*** Data for review
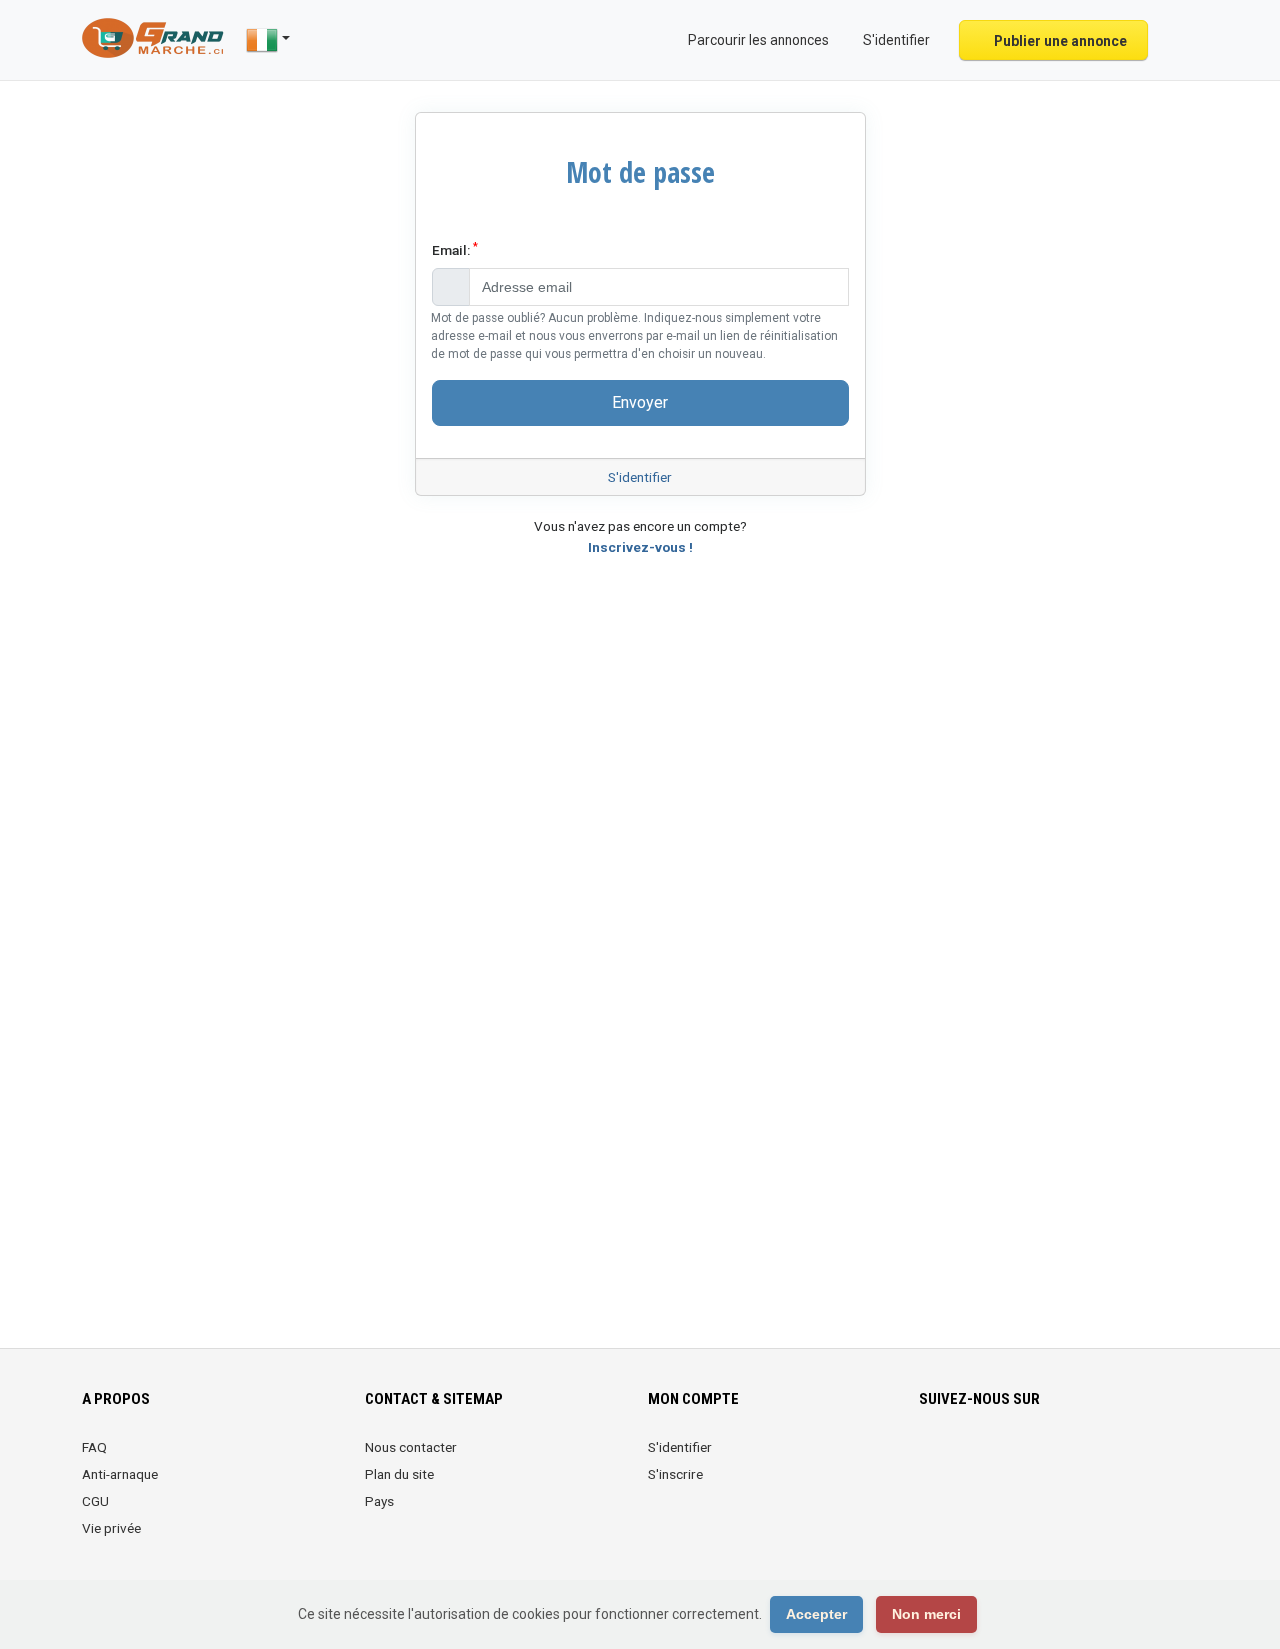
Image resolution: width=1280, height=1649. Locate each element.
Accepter (816, 1614)
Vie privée (111, 1528)
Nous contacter (411, 1447)
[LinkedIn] (1015, 1459)
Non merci (926, 1614)
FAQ (94, 1447)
******
Each entry above should be copied exactly. The pictures should not.

> Exercise result:
Image resolution: width=1280, height=1649. Locate each element.
Accepter (816, 1614)
Vie privée (111, 1528)
Nous contacter (411, 1447)
[LinkedIn] (1015, 1459)
Non merci (926, 1614)
FAQ (94, 1447)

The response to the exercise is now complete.